Il y’a de ces personnes qui, dans la rencontre de l’instant, bouleversent nécessairement votre être. Parfois elles créent des gouffres sur les zones tremblantes de votre être et en d’autres instants, elles inscrivent un moment d’intense bonheur en vos cœurs. Mais peu importe, ces rencontres vous fascinent. Avec un regard admiratif, vous contempler l’autre avec l’impression que de chacun de ses mots naissent des leçons. Leçons de vie. Et puis, persiste le mystère. Ces êtres qui ne sont que des instants ne livrent qu’une bribe de leur être composite, impossible à saisir. Je crois qu’ici réside toute la beauté de ces visions. Elles vous rappellent que jamais vous ne pourrez rentrer en sympathie totale avec l’altérité. Les zones d’ombres persistent et il en ressort un charmant parfum.

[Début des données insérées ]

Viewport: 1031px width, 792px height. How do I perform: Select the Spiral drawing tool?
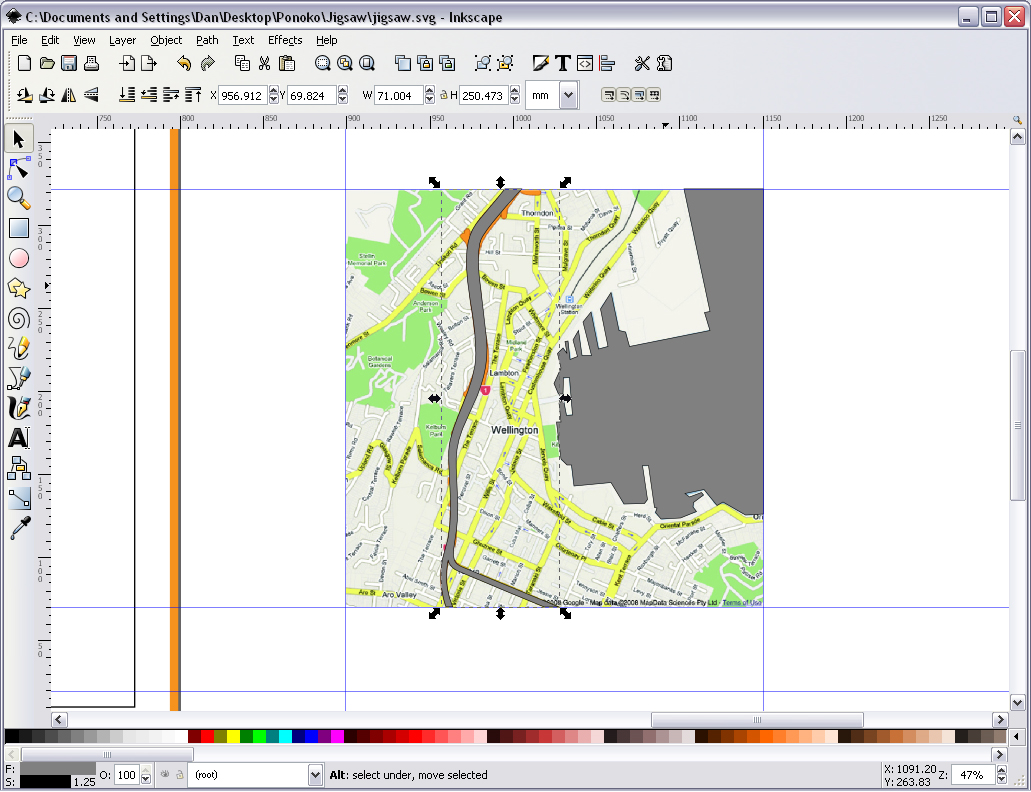[18, 319]
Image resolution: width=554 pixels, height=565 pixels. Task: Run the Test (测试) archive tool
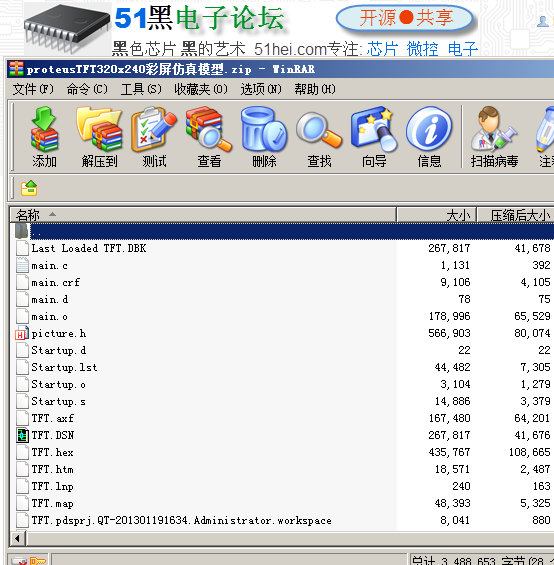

Si certains sont curieux, avides de connaître entièrement autrui, je crois à l’inverse que les omissions choisies et réfléchies constituent la beauté des êtres et des rencontres où chaque mot à son importance quant au regard posé sur ces figures à jamais inconnues. La rencontre est assurément faite de silence, de surprise et d’imaginaire. 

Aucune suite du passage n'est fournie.